De a poco, las aguas transparentes de los ríos Diamante y Atuel, junto a la tierra fértil que floreció alrededor de este oasis urbano y los insondables misterios guardados entre los pliegues de los Andes, hicieron de San Rafael un destino moldeado a la medida de los espíritus más sensibles.

 

1.Dique Los Reyunos

Hacia el oeste de San Rafael, la ruta 143 toma la posta de la avenida Hipólito Yrigoyen para atravesar las fincas de productos regionales, rodear la Rotonda del Mapa y apuntar hacia los cerros precordilleranos del cordón Sierra Pintada. El camino pavimentado se deshace en una polvorienta senda de ripio, que esquiva con curvas la vegetación baja de aguaribay, jarilla (la más preciada medicina de los pobladores locales), piquillín, coirón y cactus. El suelo reseco pide agua a gritos y un hilo de agua de deshielo es una aparición casi providencial una vez que el camino se cierra entre altas paredes de roca y se oscurece en un túnel de 160 metros de largo que perfora la montaña.

 

Abajo, bien al fondo del precipicio, el semblante del río Diamante no puede presentarse mejor: el manto verde esmeralda del lago planchado que forma el embalse Los Reyunos replica los brillos del sol, que también ilumina a destajo las casitas de alquiler desperdigadas sobre la ladera. 

 

“Trucha al roquefort, a la provenzal o al limón”, propone Jorge Royón como menú ideal para entrar en clima en este lugar de impactante belleza, antes de dejar atrás la comodidad de la combi. Un rato después, la sugerencia del guía es copiada al pie de la letra por Mauro Mella, el chef y enólogo del restaurante del Club de Pesca, de blasones bien ganados por sus platos de pescado, el locro y una insuperable versión de carne a la masa.

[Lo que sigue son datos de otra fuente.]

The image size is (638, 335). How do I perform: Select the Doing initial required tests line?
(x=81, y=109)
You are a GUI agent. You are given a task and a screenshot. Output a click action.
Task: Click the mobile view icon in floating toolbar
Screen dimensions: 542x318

Un oportuno té de jarilla termina de templar el cuerpo para encarar debidamente aclimatados un paseo por el lago del embalse. Fabián de Ondarra volantea con movimientos suaves y detiene la lancha cada vez que alguno de los pasajeros se dispone a captar las imágenes de la costa, las cabañas de la villa turística colgadas al borde del lago o el enorme peñasco de roca de la isla de la Cruz. El hombre conoce al dedillo el cauce ensanchado de 18 kilómetros de largo y también sabe de las debilidades del paladar de los visitantes. Rápido de reflejos, ofrece excursiones embarcadas con degustación de vinos.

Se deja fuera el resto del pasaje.